Stored data
------
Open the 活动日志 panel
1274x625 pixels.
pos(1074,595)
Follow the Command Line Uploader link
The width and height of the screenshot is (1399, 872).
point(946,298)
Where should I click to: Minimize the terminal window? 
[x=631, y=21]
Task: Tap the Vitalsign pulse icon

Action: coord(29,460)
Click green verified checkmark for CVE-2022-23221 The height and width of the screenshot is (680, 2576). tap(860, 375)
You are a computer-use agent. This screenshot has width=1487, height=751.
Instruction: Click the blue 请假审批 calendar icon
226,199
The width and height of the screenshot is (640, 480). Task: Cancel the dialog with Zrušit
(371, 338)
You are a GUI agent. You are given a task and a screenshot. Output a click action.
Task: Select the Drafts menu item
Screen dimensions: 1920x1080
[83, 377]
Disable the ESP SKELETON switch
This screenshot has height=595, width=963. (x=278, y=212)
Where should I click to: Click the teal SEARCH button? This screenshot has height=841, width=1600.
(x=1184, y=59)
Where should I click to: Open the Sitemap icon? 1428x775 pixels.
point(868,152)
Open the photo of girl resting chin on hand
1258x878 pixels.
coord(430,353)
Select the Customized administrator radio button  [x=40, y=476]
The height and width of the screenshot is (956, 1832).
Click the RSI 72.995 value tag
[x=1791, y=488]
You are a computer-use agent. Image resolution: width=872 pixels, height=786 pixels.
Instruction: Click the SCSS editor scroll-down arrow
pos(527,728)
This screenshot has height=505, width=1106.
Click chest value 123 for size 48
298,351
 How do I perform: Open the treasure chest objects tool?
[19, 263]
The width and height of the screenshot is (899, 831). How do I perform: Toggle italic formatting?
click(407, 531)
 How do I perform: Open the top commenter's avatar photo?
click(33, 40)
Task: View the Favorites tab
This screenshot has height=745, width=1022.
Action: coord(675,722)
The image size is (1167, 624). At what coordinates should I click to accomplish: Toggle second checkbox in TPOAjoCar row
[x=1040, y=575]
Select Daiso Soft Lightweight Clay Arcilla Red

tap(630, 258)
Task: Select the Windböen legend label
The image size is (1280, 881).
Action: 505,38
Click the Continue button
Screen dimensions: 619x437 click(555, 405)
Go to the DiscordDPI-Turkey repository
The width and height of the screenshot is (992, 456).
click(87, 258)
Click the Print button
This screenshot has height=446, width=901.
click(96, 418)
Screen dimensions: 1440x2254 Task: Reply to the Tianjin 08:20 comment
------
#### [REQUIRED WORK]
Copy the entries word for word.

#### [WRITTEN RESPONSE]
Open the 活动日志 panel
1274x625 pixels.
pos(1074,595)
Follow the Command Line Uploader link
The width and height of the screenshot is (1399, 872).
point(946,298)
Where should I click to: Minimize the terminal window? 
[x=631, y=21]
Task: Tap the Vitalsign pulse icon

Action: coord(29,460)
Click green verified checkmark for CVE-2022-23221 The height and width of the screenshot is (680, 2576). tap(860, 375)
You are a computer-use agent. This screenshot has width=1487, height=751.
Instruction: Click the blue 请假审批 calendar icon
226,199
The width and height of the screenshot is (640, 480). Task: Cancel the dialog with Zrušit
(371, 338)
You are a GUI agent. You are given a task and a screenshot. Output a click action.
Task: Select the Drafts menu item
Screen dimensions: 1920x1080
[83, 377]
Disable the ESP SKELETON switch
This screenshot has height=595, width=963. (x=278, y=212)
Where should I click to: Click the teal SEARCH button? This screenshot has height=841, width=1600.
(x=1184, y=59)
Where should I click to: Open the Sitemap icon? 1428x775 pixels.
point(868,152)
Open the photo of girl resting chin on hand
1258x878 pixels.
coord(430,353)
Select the Customized administrator radio button  [x=40, y=476]
The height and width of the screenshot is (956, 1832).
Click the RSI 72.995 value tag
[x=1791, y=488]
You are a computer-use agent. Image resolution: width=872 pixels, height=786 pixels.
Instruction: Click the SCSS editor scroll-down arrow
pos(527,728)
This screenshot has height=505, width=1106.
Click chest value 123 for size 48
298,351
 How do I perform: Open the treasure chest objects tool?
[19, 263]
The width and height of the screenshot is (899, 831). How do I perform: Toggle italic formatting?
click(407, 531)
 How do I perform: Open the top commenter's avatar photo?
click(33, 40)
Task: View the Favorites tab
This screenshot has height=745, width=1022.
Action: coord(675,722)
The image size is (1167, 624). At what coordinates should I click to accomplish: Toggle second checkbox in TPOAjoCar row
[x=1040, y=575]
Select Daiso Soft Lightweight Clay Arcilla Red

tap(630, 258)
Task: Select the Windböen legend label
The image size is (1280, 881).
Action: 505,38
Click the Continue button
Screen dimensions: 619x437 click(555, 405)
Go to the DiscordDPI-Turkey repository
The width and height of the screenshot is (992, 456).
click(87, 258)
Click the Print button
This screenshot has height=446, width=901.
click(96, 418)
Screen dimensions: 1440x2254 Task: Reply to the Tianjin 08:20 comment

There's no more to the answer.